## Material
%%

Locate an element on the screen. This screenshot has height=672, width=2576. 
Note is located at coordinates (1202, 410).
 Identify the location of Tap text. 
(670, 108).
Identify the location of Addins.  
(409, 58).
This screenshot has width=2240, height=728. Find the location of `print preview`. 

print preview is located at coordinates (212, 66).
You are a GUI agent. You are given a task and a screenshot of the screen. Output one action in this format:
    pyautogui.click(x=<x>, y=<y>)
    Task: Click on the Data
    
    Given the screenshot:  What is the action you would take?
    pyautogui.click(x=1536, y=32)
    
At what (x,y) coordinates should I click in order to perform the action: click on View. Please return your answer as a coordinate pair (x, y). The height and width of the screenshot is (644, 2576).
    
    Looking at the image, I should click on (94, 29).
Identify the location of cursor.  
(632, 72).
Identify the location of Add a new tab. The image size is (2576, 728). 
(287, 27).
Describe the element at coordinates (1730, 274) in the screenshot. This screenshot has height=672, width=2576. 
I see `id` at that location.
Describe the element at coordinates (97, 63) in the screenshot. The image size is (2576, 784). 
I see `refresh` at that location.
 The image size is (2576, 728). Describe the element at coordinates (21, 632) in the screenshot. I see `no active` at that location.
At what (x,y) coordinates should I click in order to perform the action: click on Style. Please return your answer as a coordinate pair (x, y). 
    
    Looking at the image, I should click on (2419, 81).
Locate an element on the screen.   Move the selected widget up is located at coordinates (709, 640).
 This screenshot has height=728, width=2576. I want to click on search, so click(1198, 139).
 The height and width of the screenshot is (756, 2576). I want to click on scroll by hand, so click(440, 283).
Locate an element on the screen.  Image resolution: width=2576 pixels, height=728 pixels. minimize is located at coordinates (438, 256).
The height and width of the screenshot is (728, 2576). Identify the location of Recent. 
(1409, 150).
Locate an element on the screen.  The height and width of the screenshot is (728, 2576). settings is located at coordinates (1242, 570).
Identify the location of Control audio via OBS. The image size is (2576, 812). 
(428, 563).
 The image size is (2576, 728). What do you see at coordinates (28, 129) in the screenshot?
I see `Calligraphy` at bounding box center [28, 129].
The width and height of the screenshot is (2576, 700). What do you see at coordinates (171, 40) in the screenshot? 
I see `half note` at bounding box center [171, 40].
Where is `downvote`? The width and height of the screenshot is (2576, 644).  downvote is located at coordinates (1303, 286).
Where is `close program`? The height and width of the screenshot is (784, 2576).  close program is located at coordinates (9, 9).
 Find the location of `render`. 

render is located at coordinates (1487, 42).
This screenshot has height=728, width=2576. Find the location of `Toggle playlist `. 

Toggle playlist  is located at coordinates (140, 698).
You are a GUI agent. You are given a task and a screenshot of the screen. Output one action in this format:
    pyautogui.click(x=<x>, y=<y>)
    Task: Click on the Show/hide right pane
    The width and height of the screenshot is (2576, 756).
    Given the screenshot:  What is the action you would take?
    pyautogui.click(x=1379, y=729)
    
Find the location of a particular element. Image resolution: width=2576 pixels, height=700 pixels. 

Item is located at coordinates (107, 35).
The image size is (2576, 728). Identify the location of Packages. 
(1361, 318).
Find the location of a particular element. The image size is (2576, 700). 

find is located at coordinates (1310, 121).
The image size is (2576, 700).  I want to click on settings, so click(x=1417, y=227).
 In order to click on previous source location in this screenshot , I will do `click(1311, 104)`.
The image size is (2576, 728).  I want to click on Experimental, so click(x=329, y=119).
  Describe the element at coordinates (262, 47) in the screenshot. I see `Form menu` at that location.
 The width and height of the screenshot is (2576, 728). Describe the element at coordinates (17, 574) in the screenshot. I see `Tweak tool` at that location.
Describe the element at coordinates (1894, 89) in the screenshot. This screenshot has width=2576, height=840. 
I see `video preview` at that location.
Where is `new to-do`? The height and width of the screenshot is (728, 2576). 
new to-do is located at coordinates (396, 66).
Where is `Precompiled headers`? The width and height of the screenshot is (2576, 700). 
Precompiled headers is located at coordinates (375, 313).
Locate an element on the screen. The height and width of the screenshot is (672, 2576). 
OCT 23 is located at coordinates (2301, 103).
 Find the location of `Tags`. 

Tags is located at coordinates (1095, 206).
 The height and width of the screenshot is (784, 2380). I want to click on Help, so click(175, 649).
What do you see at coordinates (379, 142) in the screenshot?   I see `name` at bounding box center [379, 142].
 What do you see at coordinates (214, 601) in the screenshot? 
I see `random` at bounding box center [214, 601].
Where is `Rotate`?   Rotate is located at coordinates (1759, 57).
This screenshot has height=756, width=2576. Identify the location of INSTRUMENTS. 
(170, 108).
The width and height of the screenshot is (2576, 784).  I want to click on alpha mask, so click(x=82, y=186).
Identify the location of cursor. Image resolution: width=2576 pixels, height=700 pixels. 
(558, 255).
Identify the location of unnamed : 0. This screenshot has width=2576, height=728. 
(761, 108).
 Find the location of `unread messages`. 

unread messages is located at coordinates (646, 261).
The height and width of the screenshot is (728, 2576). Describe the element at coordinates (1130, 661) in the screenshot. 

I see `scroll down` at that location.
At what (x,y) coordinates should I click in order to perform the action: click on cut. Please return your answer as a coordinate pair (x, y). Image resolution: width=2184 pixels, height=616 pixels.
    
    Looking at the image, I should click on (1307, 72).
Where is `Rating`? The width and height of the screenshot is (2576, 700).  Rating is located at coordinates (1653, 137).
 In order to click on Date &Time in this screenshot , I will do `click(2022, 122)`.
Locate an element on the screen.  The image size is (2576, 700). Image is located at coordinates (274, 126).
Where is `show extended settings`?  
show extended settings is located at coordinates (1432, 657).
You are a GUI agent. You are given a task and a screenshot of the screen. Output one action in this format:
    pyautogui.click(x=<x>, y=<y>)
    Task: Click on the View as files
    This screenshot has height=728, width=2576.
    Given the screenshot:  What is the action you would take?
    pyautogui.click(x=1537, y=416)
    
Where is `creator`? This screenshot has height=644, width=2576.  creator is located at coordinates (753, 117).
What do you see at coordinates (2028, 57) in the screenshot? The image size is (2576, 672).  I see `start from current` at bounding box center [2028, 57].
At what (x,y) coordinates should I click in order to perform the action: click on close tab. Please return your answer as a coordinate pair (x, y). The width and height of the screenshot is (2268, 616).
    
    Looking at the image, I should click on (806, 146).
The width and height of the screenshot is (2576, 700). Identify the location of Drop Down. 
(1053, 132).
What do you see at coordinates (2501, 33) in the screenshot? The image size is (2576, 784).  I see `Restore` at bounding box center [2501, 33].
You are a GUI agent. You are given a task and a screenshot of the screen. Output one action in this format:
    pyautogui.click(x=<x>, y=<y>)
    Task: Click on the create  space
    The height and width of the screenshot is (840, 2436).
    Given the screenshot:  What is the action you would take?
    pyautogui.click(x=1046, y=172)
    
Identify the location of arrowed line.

%%

## To do
Return the lines above exactly as they appear, starting with the line that contains "This screenshot has height=728, width=2576. Find" and going on through the line that contains "center [214, 601].".

## Solution to this problem
This screenshot has height=728, width=2576. Find the location of `Toggle playlist `. 

Toggle playlist  is located at coordinates (140, 698).
You are a GUI agent. You are given a task and a screenshot of the screen. Output one action in this format:
    pyautogui.click(x=<x>, y=<y>)
    Task: Click on the Show/hide right pane
    The width and height of the screenshot is (2576, 756).
    Given the screenshot:  What is the action you would take?
    pyautogui.click(x=1379, y=729)
    
Find the location of a particular element. Image resolution: width=2576 pixels, height=700 pixels. 

Item is located at coordinates (107, 35).
The image size is (2576, 728). Identify the location of Packages. 
(1361, 318).
Find the location of a particular element. The image size is (2576, 700). 

find is located at coordinates (1310, 121).
The image size is (2576, 700).  I want to click on settings, so click(x=1417, y=227).
 In order to click on previous source location in this screenshot , I will do `click(1311, 104)`.
The image size is (2576, 728).  I want to click on Experimental, so click(x=329, y=119).
  Describe the element at coordinates (262, 47) in the screenshot. I see `Form menu` at that location.
 The width and height of the screenshot is (2576, 728). Describe the element at coordinates (17, 574) in the screenshot. I see `Tweak tool` at that location.
Describe the element at coordinates (1894, 89) in the screenshot. This screenshot has width=2576, height=840. 
I see `video preview` at that location.
Where is `new to-do`? The height and width of the screenshot is (728, 2576). 
new to-do is located at coordinates (396, 66).
Where is `Precompiled headers`? The width and height of the screenshot is (2576, 700). 
Precompiled headers is located at coordinates (375, 313).
Locate an element on the screen. The height and width of the screenshot is (672, 2576). 
OCT 23 is located at coordinates (2301, 103).
 Find the location of `Tags`. 

Tags is located at coordinates (1095, 206).
 The height and width of the screenshot is (784, 2380). I want to click on Help, so click(175, 649).
What do you see at coordinates (379, 142) in the screenshot?   I see `name` at bounding box center [379, 142].
 What do you see at coordinates (214, 601) in the screenshot? 
I see `random` at bounding box center [214, 601].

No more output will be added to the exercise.